- What you will do
Print the data exactly, leaving nothing out.

- Exercise material
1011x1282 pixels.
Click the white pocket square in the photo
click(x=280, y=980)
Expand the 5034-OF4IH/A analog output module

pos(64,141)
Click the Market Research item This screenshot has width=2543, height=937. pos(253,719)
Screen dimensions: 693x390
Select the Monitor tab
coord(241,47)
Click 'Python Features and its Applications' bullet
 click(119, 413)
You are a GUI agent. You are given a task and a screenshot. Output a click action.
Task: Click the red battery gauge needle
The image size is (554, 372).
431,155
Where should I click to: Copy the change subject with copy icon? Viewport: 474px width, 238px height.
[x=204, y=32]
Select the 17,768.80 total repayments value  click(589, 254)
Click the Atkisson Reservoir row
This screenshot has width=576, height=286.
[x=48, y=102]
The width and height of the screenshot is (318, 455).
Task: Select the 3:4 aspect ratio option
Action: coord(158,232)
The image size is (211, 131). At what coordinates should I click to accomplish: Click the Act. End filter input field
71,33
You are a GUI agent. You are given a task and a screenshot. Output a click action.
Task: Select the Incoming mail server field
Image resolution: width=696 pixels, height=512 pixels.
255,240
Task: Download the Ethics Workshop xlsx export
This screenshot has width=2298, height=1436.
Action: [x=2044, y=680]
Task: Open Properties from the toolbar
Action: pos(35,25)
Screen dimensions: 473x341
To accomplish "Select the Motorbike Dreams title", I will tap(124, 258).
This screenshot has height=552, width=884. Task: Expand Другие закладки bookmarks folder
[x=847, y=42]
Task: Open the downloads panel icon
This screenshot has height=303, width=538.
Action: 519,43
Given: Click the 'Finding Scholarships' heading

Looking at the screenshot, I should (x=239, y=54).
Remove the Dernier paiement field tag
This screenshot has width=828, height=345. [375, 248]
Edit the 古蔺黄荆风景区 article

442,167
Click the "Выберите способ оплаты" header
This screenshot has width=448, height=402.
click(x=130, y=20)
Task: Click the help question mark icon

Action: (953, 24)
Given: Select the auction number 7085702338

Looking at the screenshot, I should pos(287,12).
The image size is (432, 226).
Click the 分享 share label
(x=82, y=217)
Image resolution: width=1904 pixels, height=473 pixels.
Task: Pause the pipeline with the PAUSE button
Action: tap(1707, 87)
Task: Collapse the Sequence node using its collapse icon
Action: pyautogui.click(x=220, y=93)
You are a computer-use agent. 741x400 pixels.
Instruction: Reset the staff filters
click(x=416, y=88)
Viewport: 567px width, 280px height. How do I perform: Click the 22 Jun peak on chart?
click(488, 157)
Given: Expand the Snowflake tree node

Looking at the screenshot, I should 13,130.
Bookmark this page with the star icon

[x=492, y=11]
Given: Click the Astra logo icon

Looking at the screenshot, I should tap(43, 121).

- Answer to this problem
1011x1282 pixels.
Click the white pocket square in the photo
click(x=280, y=980)
Expand the 5034-OF4IH/A analog output module

pos(64,141)
Click the Market Research item This screenshot has width=2543, height=937. pos(253,719)
Screen dimensions: 693x390
Select the Monitor tab
coord(241,47)
Click 'Python Features and its Applications' bullet
 click(119, 413)
You are a GUI agent. You are given a task and a screenshot. Output a click action.
Task: Click the red battery gauge needle
The image size is (554, 372).
431,155
Where should I click to: Copy the change subject with copy icon? Viewport: 474px width, 238px height.
[x=204, y=32]
Select the 17,768.80 total repayments value  click(589, 254)
Click the Atkisson Reservoir row
This screenshot has width=576, height=286.
[x=48, y=102]
The width and height of the screenshot is (318, 455).
Task: Select the 3:4 aspect ratio option
Action: coord(158,232)
The image size is (211, 131). At what coordinates should I click to accomplish: Click the Act. End filter input field
71,33
You are a GUI agent. You are given a task and a screenshot. Output a click action.
Task: Select the Incoming mail server field
Image resolution: width=696 pixels, height=512 pixels.
255,240
Task: Download the Ethics Workshop xlsx export
This screenshot has width=2298, height=1436.
Action: [x=2044, y=680]
Task: Open Properties from the toolbar
Action: pos(35,25)
Screen dimensions: 473x341
To accomplish "Select the Motorbike Dreams title", I will tap(124, 258).
This screenshot has height=552, width=884. Task: Expand Другие закладки bookmarks folder
[x=847, y=42]
Task: Open the downloads panel icon
This screenshot has height=303, width=538.
Action: 519,43
Given: Click the 'Finding Scholarships' heading

Looking at the screenshot, I should (x=239, y=54).
Remove the Dernier paiement field tag
This screenshot has width=828, height=345. [375, 248]
Edit the 古蔺黄荆风景区 article

442,167
Click the "Выберите способ оплаты" header
This screenshot has width=448, height=402.
click(x=130, y=20)
Task: Click the help question mark icon

Action: (953, 24)
Given: Select the auction number 7085702338

Looking at the screenshot, I should pos(287,12).
The image size is (432, 226).
Click the 分享 share label
(x=82, y=217)
Image resolution: width=1904 pixels, height=473 pixels.
Task: Pause the pipeline with the PAUSE button
Action: tap(1707, 87)
Task: Collapse the Sequence node using its collapse icon
Action: pyautogui.click(x=220, y=93)
You are a computer-use agent. 741x400 pixels.
Instruction: Reset the staff filters
click(x=416, y=88)
Viewport: 567px width, 280px height. How do I perform: Click the 22 Jun peak on chart?
click(488, 157)
Given: Expand the Snowflake tree node

Looking at the screenshot, I should 13,130.
Bookmark this page with the star icon

[x=492, y=11]
Given: Click the Astra logo icon

Looking at the screenshot, I should tap(43, 121).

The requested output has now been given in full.